Daddinounou Salah, Vatajelu Elena-Ioana
TIMA, Grenoble INP, Univ. Grenoble Alpes, Grenoble, France.
Front Neurosci. 2024 May 15;18:1387339. doi: 10.3389/fnins.2024.1387339. eCollection 2024.
In this study, we explore spintronic synapses composed of several Magnetic Tunnel Junctions (MTJs), leveraging their attractive characteristics such as endurance, nonvolatility, stochasticity, and energy efficiency for hardware implementation of unsupervised neuromorphic systems. Spiking Neural Networks (SNNs) running on dedicated hardware are suitable for edge computing and IoT devices where continuous online learning and energy efficiency are important characteristics. We focus in this work on synaptic plasticity by conducting comprehensive electrical simulations to optimize the MTJ-based synapse design and find the accurate neuronal pulses that are responsible for the Spike Timing Dependent Plasticity (STDP) behavior. Most proposals in the literature are based on hardware-independent algorithms that require the network to store the spiking history to be able to update the weights accordingly. In this work, we developed a new learning rule, the Bi-Sigmoid STDP (B2STDP), which originates from the physical properties of MTJs. This rule enables immediate synaptic plasticity based on neuronal activity, leveraging in-memory computing. Finally, the integration of this learning approach within an SNN framework leads to a 91.71% accuracy in unsupervised image classification, demonstrating the potential of MTJ-based synapses for effective online learning in hardware-implemented SNNs.
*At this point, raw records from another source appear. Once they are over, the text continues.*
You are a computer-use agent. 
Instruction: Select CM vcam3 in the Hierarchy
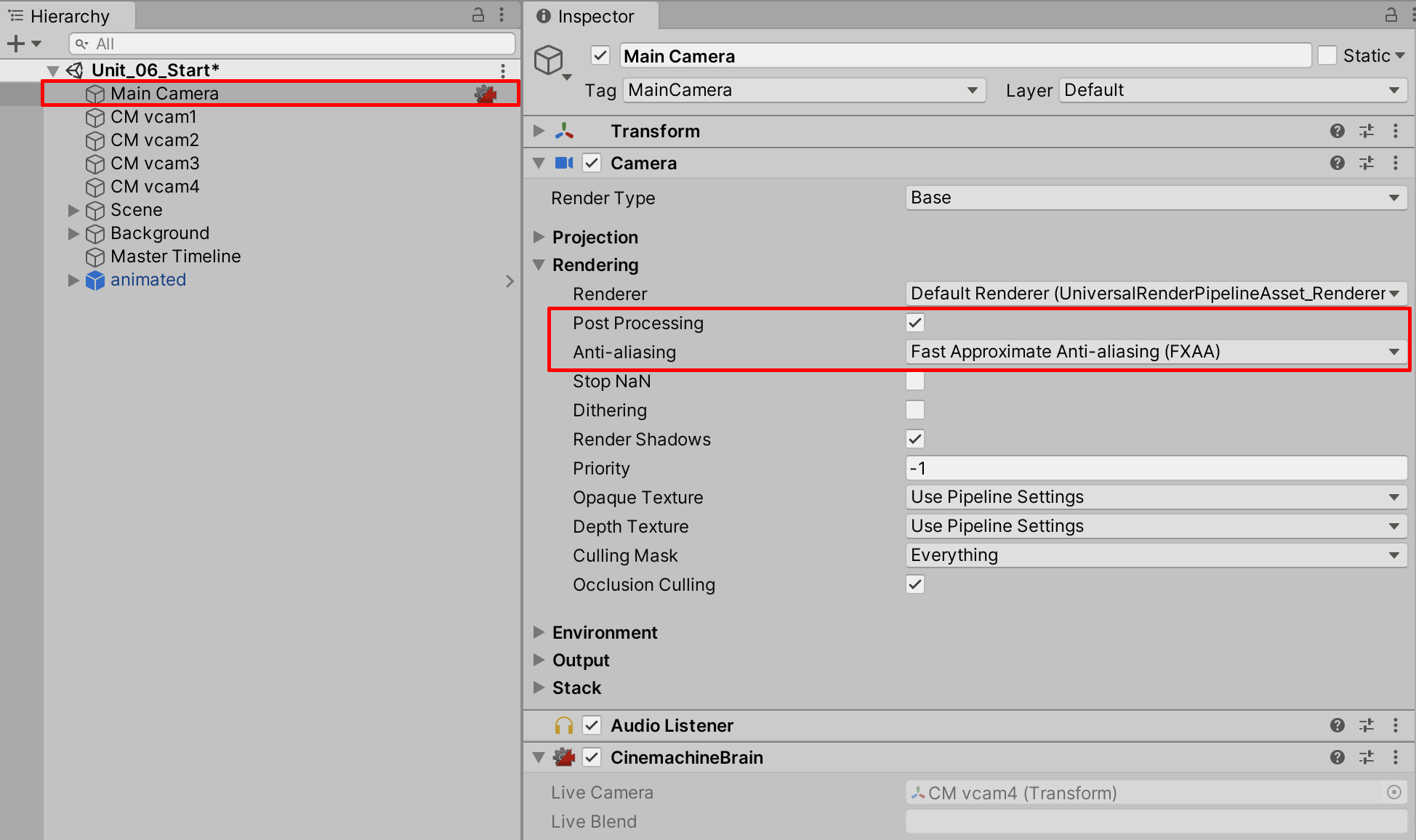click(x=155, y=163)

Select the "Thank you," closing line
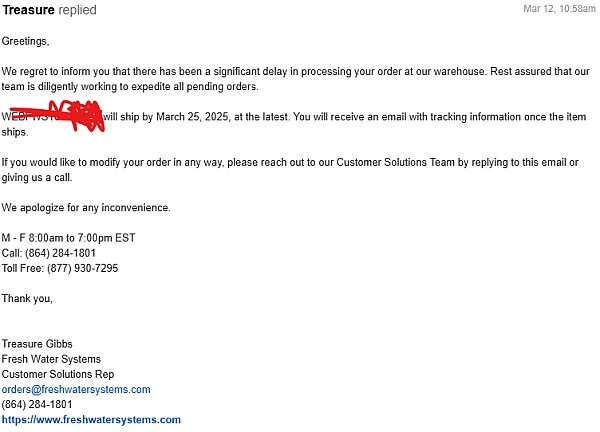pos(27,298)
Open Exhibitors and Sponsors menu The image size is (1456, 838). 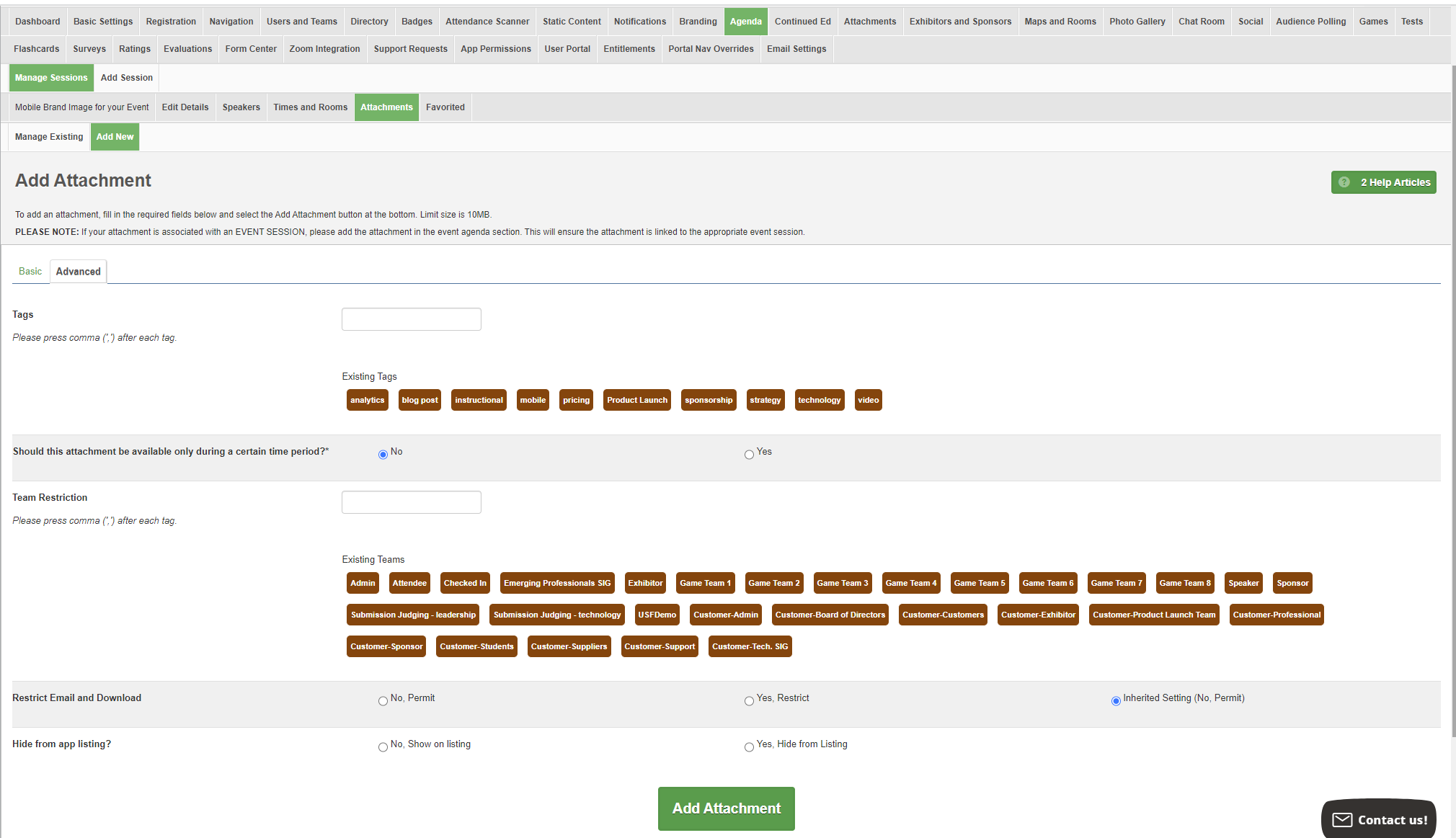point(960,22)

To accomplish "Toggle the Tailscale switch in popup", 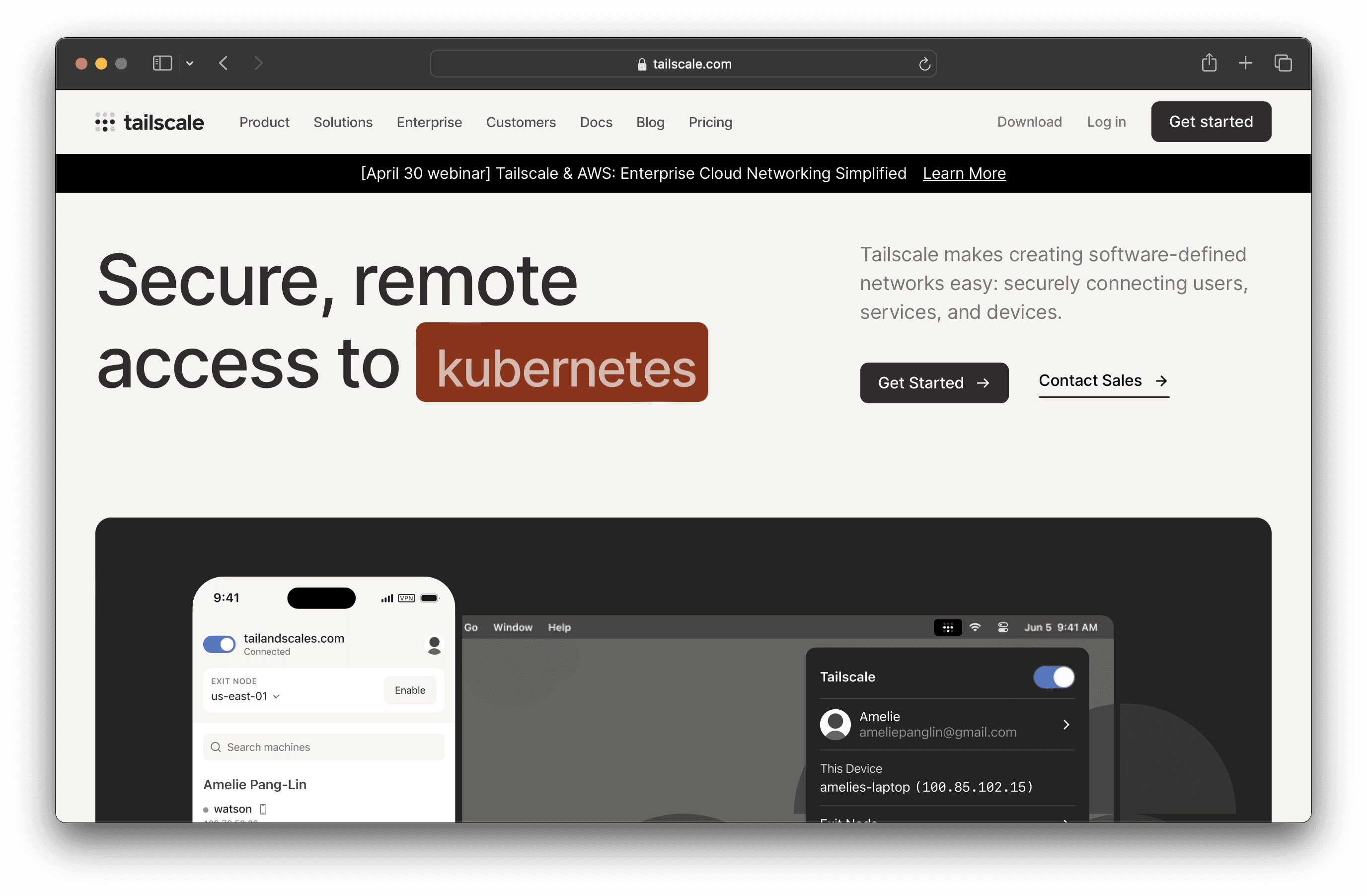I will [x=1054, y=677].
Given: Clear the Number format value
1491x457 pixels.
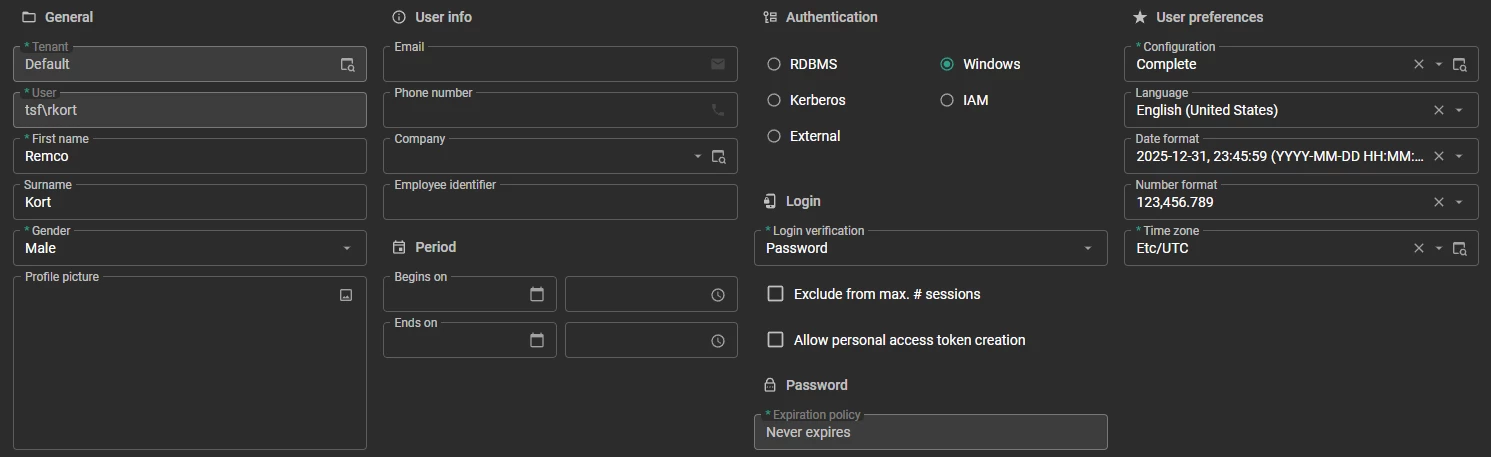Looking at the screenshot, I should click(x=1439, y=202).
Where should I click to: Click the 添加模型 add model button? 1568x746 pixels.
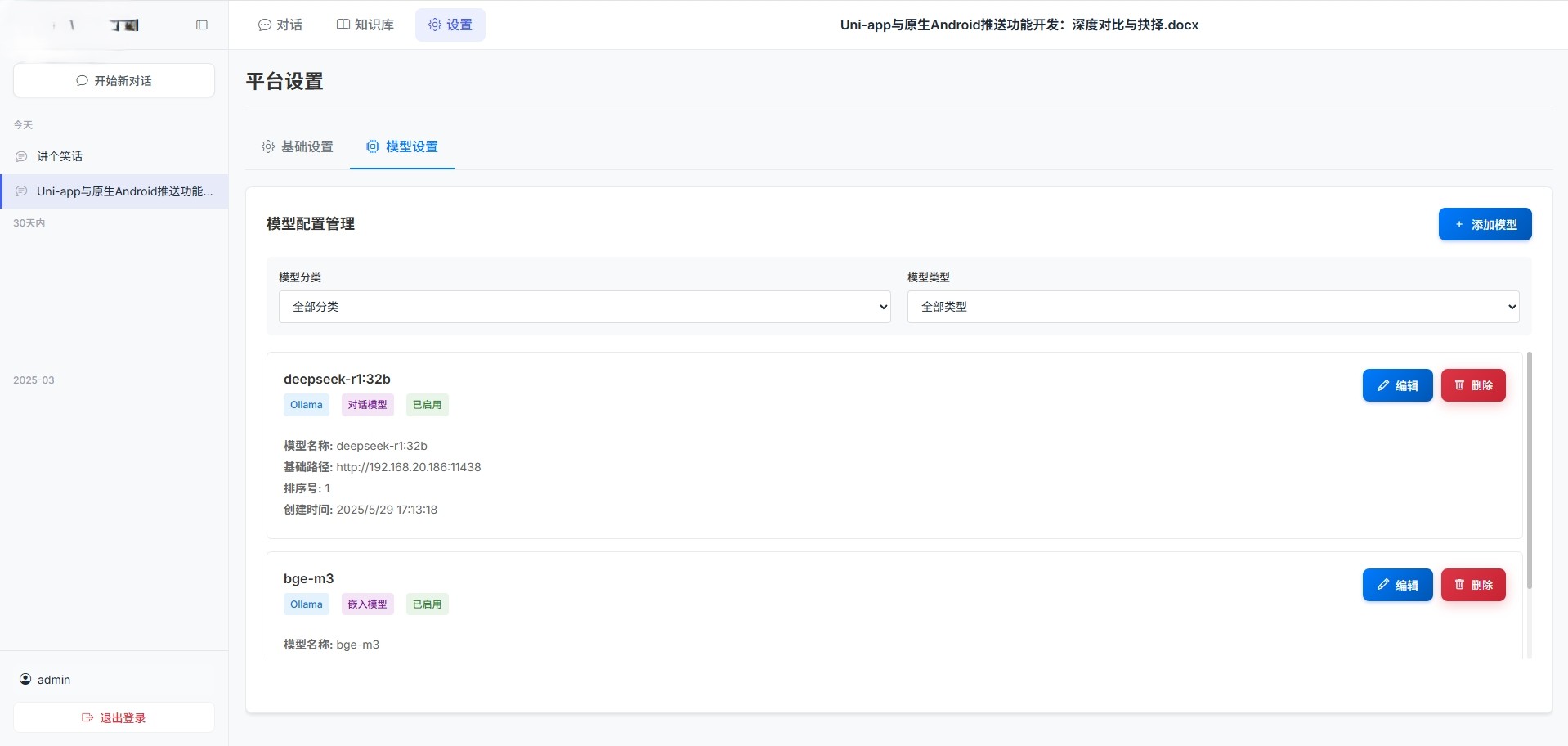tap(1485, 223)
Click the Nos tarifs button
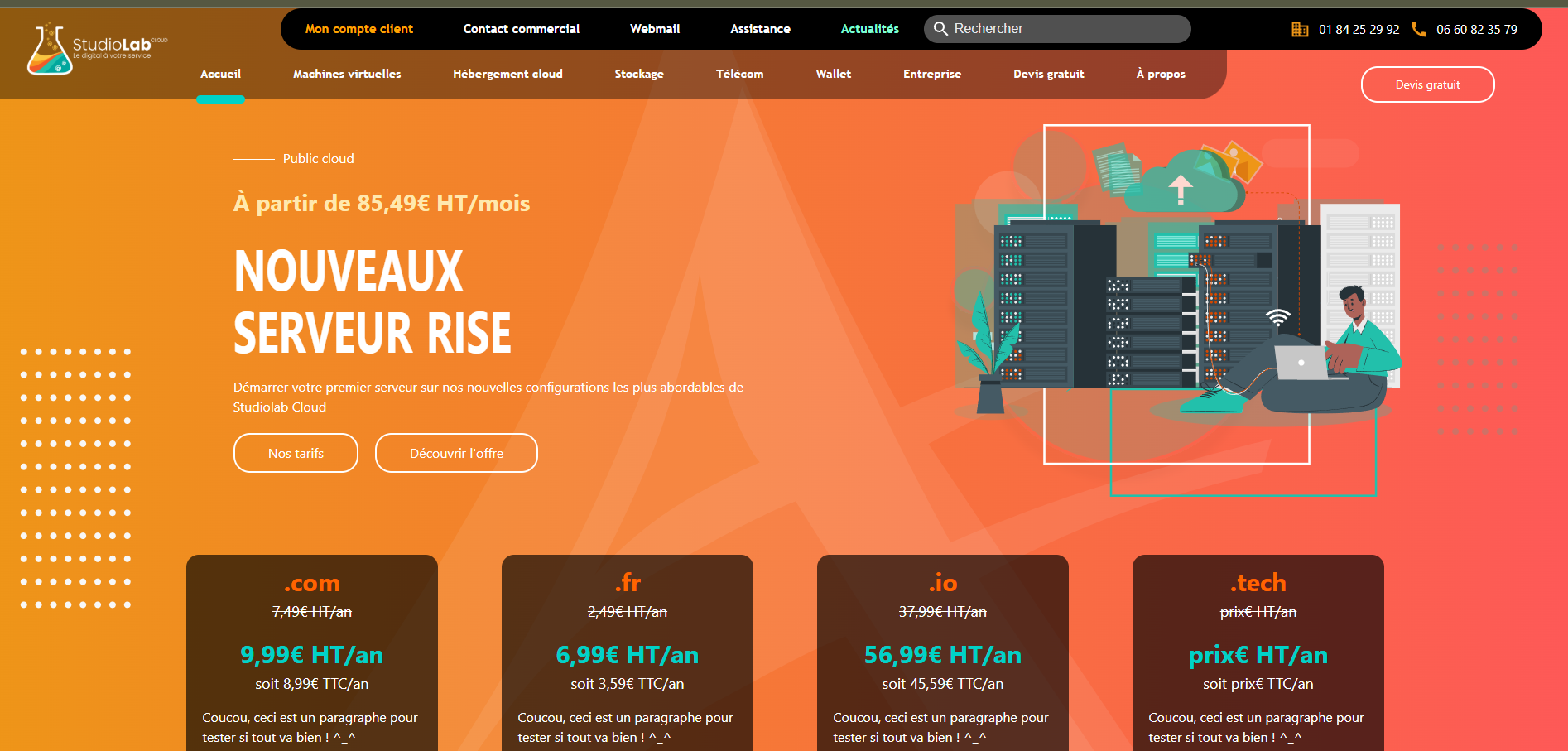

在本研究中,我们探索了由多个磁性隧道结(MTJ)组成的自旋电子突触,利用其诸如耐久性、非易失性、随机性和能源效率等吸引人的特性,用于无监督神经形态系统的硬件实现。在专用硬件上运行的脉冲神经网络(SNN)适用于边缘计算和物联网设备,在这些设备中,持续在线学习和能源效率是重要特性。在这项工作中,我们通过进行全面的电学模拟来优化基于MTJ的突触设计,并找到负责脉冲时间依赖可塑性(STDP)行为的精确神经元脉冲,从而专注于突触可塑性。文献中的大多数提议基于与硬件无关的算法,这些算法要求网络存储脉冲历史以便能够相应地更新权重。在这项工作中,我们开发了一种新的学习规则,即双Sigmoid STDP(B2STDP),它源自MTJ的物理特性。该规则基于神经元活动实现即时突触可塑性,利用内存计算。最后,将这种学习方法集成到SNN框架中,在无监督图像分类中实现了91.71%的准确率,证明了基于MTJ的突触在硬件实现的SNN中进行有效在线学习的潜力。